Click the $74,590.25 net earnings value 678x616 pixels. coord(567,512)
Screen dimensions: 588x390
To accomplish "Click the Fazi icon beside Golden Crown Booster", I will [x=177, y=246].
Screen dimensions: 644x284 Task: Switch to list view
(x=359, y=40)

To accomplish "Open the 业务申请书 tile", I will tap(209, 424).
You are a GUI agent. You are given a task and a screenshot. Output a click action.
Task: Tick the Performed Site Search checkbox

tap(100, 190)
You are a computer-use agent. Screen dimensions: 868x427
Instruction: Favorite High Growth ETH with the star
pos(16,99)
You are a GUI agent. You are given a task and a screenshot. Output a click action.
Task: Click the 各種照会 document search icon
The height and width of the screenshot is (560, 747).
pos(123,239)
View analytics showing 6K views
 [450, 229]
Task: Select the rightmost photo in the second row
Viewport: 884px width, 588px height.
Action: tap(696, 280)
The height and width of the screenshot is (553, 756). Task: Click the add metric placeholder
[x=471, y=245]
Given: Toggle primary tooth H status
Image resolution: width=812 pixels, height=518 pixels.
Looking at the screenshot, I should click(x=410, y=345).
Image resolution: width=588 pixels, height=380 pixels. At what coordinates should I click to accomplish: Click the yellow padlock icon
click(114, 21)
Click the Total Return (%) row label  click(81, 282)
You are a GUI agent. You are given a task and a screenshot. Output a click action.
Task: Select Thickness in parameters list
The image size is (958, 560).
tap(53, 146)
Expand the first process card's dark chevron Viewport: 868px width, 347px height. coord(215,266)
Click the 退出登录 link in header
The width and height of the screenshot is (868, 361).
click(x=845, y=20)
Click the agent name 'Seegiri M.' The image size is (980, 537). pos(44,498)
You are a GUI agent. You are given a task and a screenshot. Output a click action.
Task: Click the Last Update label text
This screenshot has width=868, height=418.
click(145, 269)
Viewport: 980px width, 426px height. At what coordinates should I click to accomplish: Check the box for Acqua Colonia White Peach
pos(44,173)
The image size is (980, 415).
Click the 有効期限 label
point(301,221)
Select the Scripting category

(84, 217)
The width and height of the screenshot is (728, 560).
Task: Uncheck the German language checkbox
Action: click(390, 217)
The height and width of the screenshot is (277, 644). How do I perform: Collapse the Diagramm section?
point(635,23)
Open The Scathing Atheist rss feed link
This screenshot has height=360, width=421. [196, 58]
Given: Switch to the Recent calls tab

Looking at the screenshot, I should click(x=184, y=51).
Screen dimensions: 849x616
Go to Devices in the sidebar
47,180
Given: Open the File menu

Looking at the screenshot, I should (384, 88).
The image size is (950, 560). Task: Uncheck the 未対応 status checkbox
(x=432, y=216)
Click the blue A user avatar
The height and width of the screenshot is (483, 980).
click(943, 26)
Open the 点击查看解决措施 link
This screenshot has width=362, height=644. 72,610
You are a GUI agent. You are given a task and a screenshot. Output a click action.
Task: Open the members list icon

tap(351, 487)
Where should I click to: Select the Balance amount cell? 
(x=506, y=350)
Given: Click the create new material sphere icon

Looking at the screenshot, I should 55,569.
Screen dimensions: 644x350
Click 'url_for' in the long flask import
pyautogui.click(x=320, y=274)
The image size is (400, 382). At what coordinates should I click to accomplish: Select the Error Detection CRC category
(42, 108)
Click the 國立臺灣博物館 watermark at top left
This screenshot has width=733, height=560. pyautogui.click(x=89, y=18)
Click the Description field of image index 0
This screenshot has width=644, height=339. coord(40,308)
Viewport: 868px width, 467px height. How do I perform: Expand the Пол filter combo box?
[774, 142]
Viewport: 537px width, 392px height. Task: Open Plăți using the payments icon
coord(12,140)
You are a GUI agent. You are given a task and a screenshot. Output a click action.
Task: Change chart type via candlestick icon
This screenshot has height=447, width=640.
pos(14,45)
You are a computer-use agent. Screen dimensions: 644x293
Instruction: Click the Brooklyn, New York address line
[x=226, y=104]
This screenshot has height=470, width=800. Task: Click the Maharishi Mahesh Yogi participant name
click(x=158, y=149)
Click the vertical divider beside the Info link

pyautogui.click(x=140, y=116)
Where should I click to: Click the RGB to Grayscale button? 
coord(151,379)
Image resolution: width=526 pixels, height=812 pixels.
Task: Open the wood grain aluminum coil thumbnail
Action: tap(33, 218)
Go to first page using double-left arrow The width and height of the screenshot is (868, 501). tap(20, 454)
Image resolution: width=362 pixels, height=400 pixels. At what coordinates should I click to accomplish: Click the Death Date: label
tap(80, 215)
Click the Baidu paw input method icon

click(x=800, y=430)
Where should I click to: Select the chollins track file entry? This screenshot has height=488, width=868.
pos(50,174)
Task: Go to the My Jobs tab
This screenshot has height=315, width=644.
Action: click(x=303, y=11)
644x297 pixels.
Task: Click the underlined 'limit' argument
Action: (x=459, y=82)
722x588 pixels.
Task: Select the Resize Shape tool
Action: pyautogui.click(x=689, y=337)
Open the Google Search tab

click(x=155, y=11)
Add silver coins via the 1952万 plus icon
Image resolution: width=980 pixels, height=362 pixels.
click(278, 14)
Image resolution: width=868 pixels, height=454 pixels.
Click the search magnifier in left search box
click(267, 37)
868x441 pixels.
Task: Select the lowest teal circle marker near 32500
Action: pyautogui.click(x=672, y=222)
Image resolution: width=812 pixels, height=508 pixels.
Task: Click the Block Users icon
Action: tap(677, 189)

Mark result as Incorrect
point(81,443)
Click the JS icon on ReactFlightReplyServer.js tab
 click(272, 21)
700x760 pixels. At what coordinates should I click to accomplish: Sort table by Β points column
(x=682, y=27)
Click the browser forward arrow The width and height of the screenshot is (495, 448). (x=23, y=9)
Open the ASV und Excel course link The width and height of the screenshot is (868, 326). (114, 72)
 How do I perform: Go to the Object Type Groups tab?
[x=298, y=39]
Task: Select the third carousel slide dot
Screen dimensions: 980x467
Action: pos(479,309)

============================================================

▸ Task prompt: Your reply is to repeat, unchanged, the lines above running from the one with "Where should I click to: Select the chollins" up to and including the one with "Click the browser".

▸ Finished task:
Where should I click to: Select the chollins track file entry? This screenshot has height=488, width=868.
pos(50,174)
Task: Go to the My Jobs tab
This screenshot has height=315, width=644.
Action: click(x=303, y=11)
644x297 pixels.
Task: Click the underlined 'limit' argument
Action: (x=459, y=82)
722x588 pixels.
Task: Select the Resize Shape tool
Action: pyautogui.click(x=689, y=337)
Open the Google Search tab

click(x=155, y=11)
Add silver coins via the 1952万 plus icon
Image resolution: width=980 pixels, height=362 pixels.
click(278, 14)
Image resolution: width=868 pixels, height=454 pixels.
Click the search magnifier in left search box
click(267, 37)
868x441 pixels.
Task: Select the lowest teal circle marker near 32500
Action: pyautogui.click(x=672, y=222)
Image resolution: width=812 pixels, height=508 pixels.
Task: Click the Block Users icon
Action: tap(677, 189)

Mark result as Incorrect
point(81,443)
Click the JS icon on ReactFlightReplyServer.js tab
 click(272, 21)
700x760 pixels. At what coordinates should I click to accomplish: Sort table by Β points column
(x=682, y=27)
Click the browser forward arrow The width and height of the screenshot is (495, 448). (x=23, y=9)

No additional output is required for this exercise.